Es sabido que cuando el gran estadista francés Charles Maurice de Tayllerand tuvo conocimiento de la muerte de Napoleón, dijo, impasible e indiferente: “No es un acontecimiento sino simplemente una noticia”. No cabe duda de que tan controvertido ministro era partidario de crear frases antológicas; pero la que le he tomado debió matizarla más, porque la noticia siempre es el germen, mientras que el acontecimiento es su metamorfosis.

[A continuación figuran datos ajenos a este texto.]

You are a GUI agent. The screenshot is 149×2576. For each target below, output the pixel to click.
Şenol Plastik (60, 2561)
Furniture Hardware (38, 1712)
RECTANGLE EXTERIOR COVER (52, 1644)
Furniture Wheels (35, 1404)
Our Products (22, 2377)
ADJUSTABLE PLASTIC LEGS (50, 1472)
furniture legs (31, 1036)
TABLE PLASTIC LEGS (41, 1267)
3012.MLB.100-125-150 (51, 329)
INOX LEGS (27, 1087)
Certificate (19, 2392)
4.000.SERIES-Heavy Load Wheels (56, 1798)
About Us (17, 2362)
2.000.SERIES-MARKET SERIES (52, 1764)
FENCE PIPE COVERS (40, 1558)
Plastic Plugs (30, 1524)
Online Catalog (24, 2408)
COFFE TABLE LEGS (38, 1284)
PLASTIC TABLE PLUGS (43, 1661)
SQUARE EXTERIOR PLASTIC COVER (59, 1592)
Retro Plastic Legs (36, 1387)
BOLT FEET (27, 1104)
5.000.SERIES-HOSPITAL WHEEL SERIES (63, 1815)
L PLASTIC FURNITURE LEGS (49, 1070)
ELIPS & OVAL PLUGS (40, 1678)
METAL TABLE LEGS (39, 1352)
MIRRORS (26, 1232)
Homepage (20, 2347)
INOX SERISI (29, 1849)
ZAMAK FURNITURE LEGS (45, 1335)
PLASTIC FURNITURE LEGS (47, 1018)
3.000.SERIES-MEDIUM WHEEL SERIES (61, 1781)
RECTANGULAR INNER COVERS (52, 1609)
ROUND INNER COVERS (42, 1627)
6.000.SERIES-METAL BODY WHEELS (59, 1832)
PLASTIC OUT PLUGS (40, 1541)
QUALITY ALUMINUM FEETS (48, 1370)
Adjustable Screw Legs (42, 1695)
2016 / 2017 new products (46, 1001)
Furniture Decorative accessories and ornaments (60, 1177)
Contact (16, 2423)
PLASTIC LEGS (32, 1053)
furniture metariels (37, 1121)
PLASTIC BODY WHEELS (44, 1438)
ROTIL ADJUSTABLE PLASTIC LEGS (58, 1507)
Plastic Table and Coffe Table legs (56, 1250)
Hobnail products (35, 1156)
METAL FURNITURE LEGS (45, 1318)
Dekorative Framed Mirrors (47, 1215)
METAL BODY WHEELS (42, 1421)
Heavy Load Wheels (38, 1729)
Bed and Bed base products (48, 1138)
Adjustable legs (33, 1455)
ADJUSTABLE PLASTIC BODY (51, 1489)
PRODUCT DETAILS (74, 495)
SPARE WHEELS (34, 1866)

Sesenta años de noticias generan riadas de acontecimientos. Y si un periódico se define como impreso que se publica con determinados intervalos de tiempo; y si esos intervalos se establecen de veinticuatro horas, entonces se hace realidad el diario, puesto que éste no es otra cosa que una publicación que sale diariamente. Multipliquemos el número de días por el de años y tendremos el vivero noticioso más espectacular que pueda imaginarse y la posibilidad de conocer de primera mano los miles de aconteceres.
Llegado este momento, el inconmensurable archivo se ha convertido, por natural, resistente, duradero y valioso en un mágico brillante. Que celebra sus bodas. Porque debe ser conmemorado todo aquello que ha sido difícil de crear y mantener.
Es comprensible la misión perecedera del periódico hogareño, por falta de interés o de espacio; pero si se les va guardando o almacenando, deja de ser disculpable su destrucción, porque la posible intrascendencia de un día, acaba convirtiendo los frágiles impresos en libros de historia. El periódico de una ciudad es su mejor cronista.
Miguel Salcedo Hierro
Del Suplemento Sesenta años de Córdoba.